● Your assignment:
Rewrite everything from the line containing "The image size is (1151, 547)." down to the line containing "search-button: Search is", putting "position" in place of "location" and leaving the rest unchanged.

● Provided records:
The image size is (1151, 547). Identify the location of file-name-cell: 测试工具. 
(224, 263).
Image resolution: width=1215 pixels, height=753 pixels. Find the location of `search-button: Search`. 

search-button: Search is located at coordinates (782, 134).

* * *

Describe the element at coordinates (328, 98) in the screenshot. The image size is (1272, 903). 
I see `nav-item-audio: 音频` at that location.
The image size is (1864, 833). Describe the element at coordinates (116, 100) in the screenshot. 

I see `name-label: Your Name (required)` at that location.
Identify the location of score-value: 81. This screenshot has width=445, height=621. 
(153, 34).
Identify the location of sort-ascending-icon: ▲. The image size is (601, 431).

--

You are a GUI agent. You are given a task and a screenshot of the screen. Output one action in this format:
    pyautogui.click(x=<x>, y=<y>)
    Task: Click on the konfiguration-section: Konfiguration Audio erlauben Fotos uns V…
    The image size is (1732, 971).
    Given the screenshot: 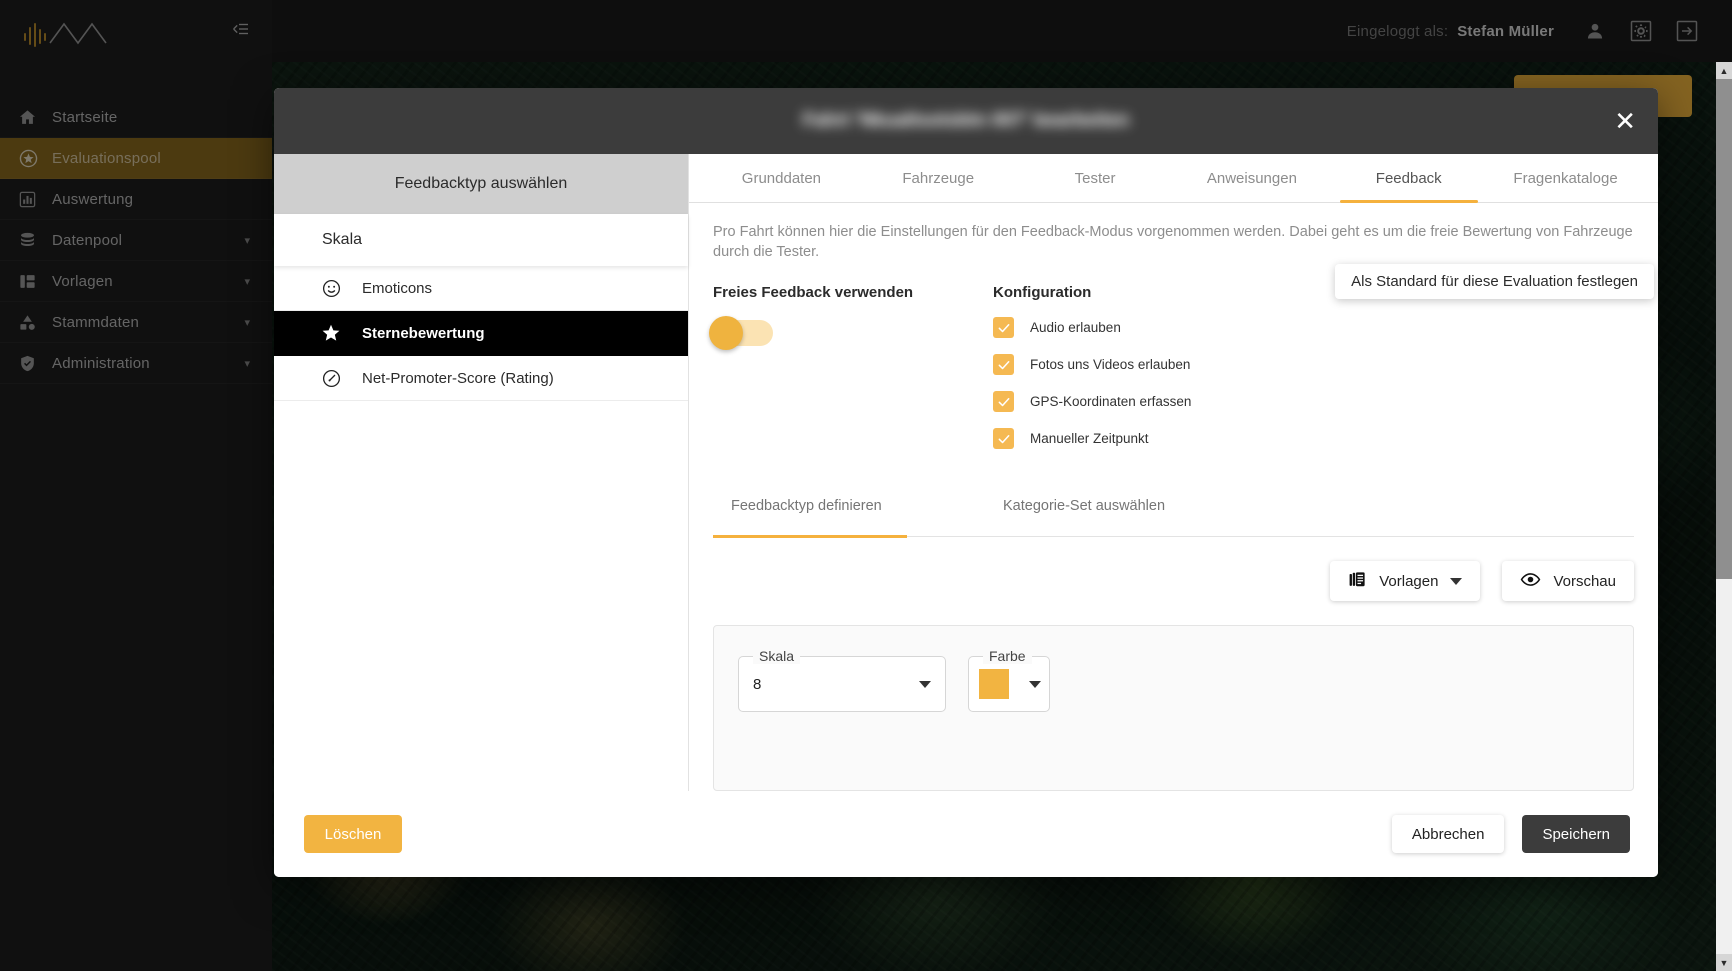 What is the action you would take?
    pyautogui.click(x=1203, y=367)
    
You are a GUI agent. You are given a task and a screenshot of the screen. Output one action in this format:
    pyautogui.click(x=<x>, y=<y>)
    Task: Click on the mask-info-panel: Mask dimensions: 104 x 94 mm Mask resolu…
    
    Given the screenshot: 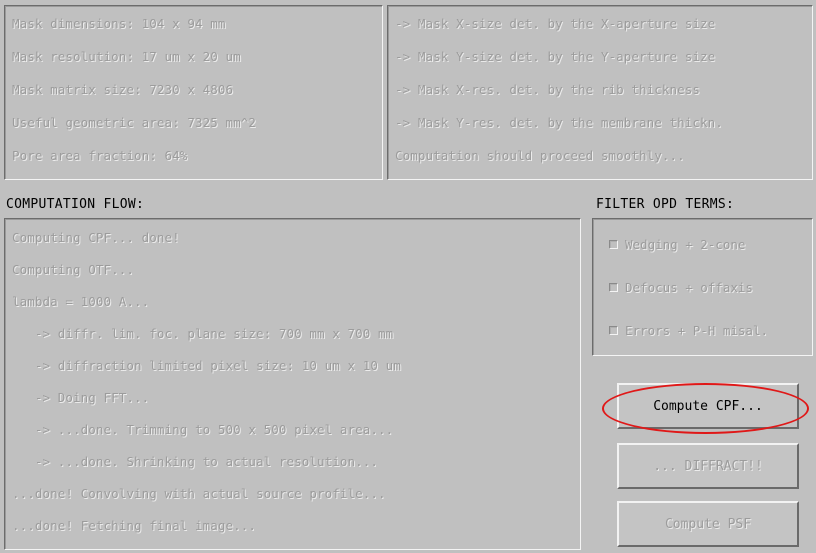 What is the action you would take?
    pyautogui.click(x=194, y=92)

● Response to this exercise:
The image size is (1151, 547). Identify the position of file-name-cell: 测试工具. 
(224, 263).
Image resolution: width=1215 pixels, height=753 pixels. Find the position of `search-button: Search`. 

search-button: Search is located at coordinates (782, 134).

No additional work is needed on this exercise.